The Good Journal #3 Upgrade all the things!

As a professional techy weirdo, I must say that running hundreds of servers inside a Kubernetes cluster can be quite the hassle when it comes to upgrades. And let’s not forget the diverse range of servers, from large enterprise-sized ones to diminutive two-dudes sharing their banjo playing, that each require individual attention.
To mitigate any potential issues, we tend to upgrade during the night in batches for our consumer-sized environments. This usually goes off without a hitch, but as with all things tech-related, sometimes you encounter unexpected problems. If a Kubernetes node goes down or any other infrastructure issues arise, the upgrade script will halt after completing the current task. However, while this approach works fine, I failed to consider degraded performance that could slow down the upgrades to a crawl resulting in some of our consumers being faced with a unavailable environment when their server is still under maintenance mode for an extended period due to slow but steady upgrades.

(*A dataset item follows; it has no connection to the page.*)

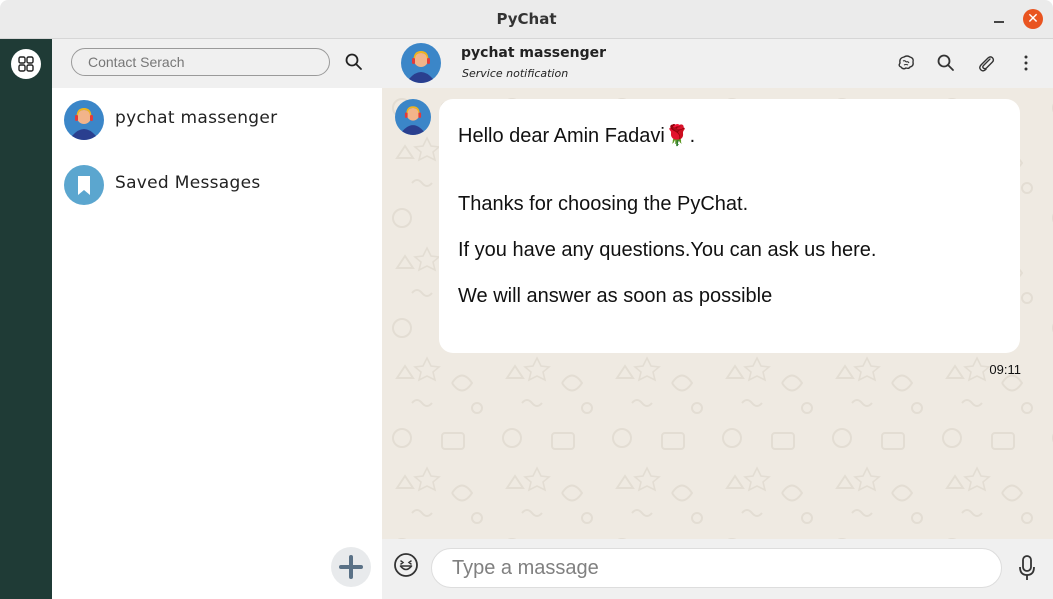 This screenshot has width=1053, height=599. I want to click on message-input-box, so click(716, 568).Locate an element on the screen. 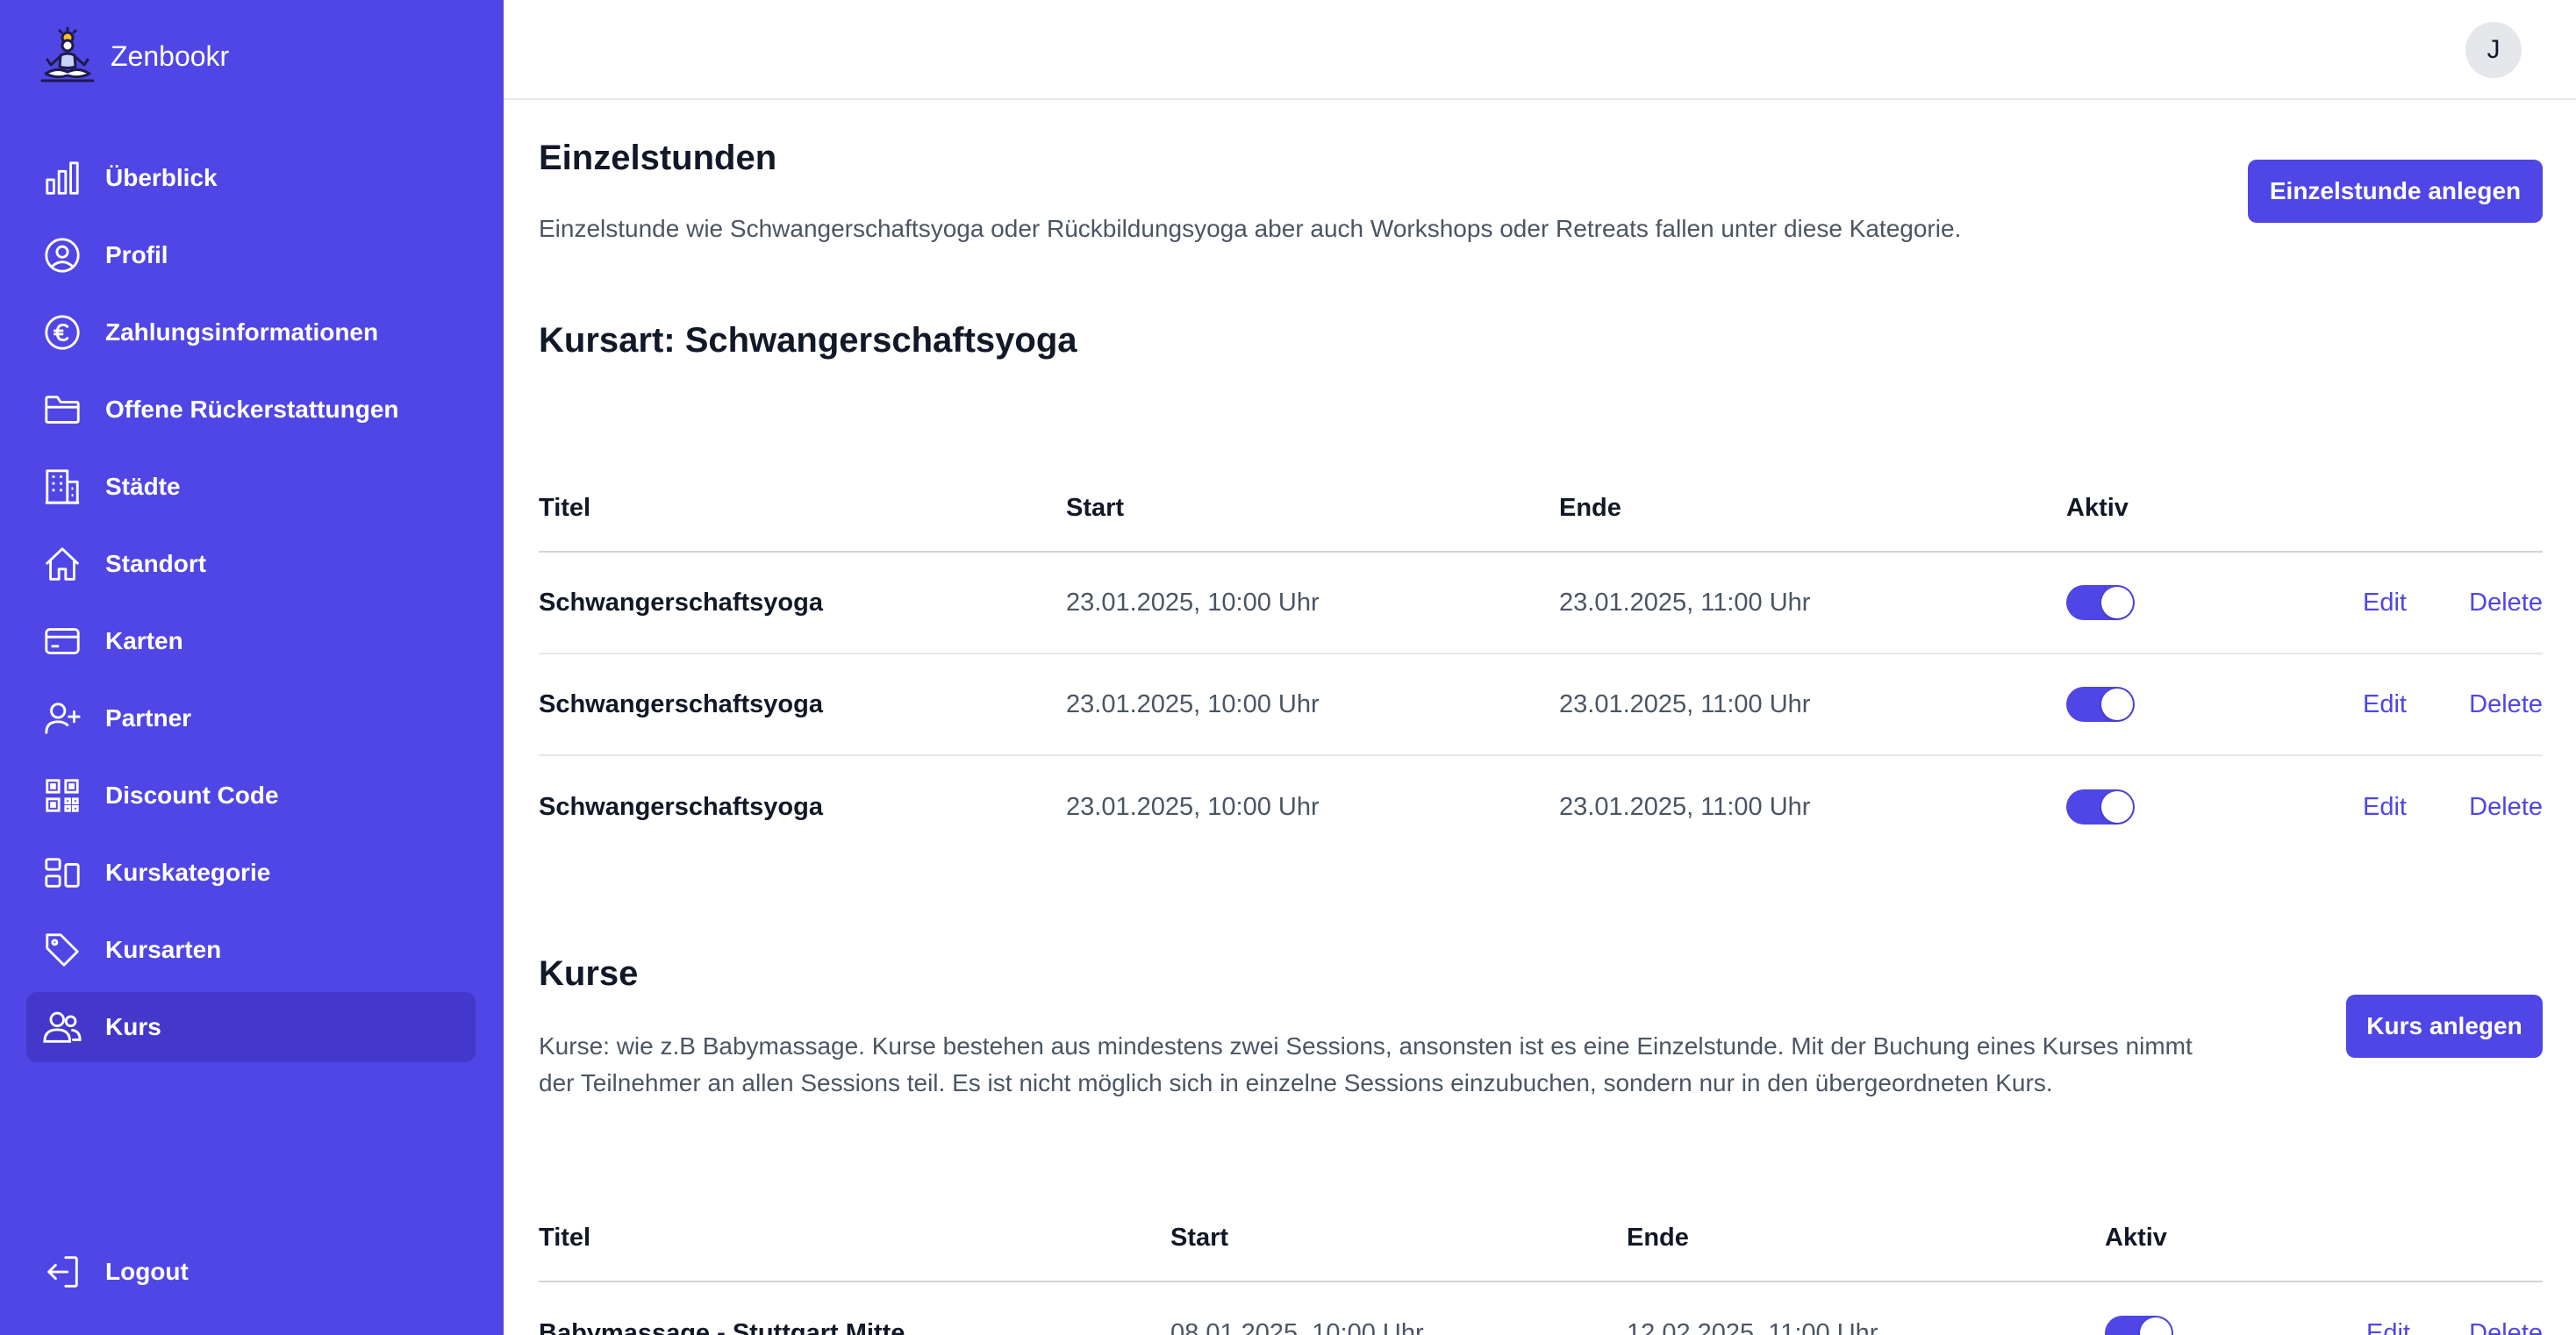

To prevent such scenarios from occurring in the future, I implemented a time check function within the script. The script now checks the time before running each upgrade, and if it’s outside the designated hours for upgrades, it’ll hold off until the scheduled time arrives.
Our philosophy is to take things slow but steady when it comes to upgrades. We don’t jump on the latest version immediately; instead, we wait until our infrastructure is running smoothly, the developers have put out a bunch of nice fixes for the server release and we’re certain there aren’t any major bugs in the release we’re pushing into production. This is why we’re generally behind in terms of versions. Nextcloud releases new versions every few months, and while this is great, they’re not always immediately stable enough for production use. Hence, even for our consumers, we choose caution over haste.
We have received requests for a more rolling release schedule, which does sound like a lot of fun. However, implementing such a plan would require a considerable amount of work that we currently cannot handle from a support perspective. Even with a zero-support policy, we’ve learned through experience that we’re inherently too nice to ignore user requests for help. As a result, we spend too many hours providing support to our free users when we’ve publicly stated that we wouldn’t.
Our dedication to being good and helping out our users means we often spend too much time assisting them, even when their issues are specific to them. We’re slowly getting used to reminding them that we can’t offer extended support when it comes to general platform usage to our free tier users. As much as we’d like to, we don’t have the resources to do so.
In conclusion, while a wild, rolling, beta testing upgrade track sounds like an exciting prospect, it’s not something we can provide for the foreseeable future. Our focus remains on providing stable, reliable service to our customers.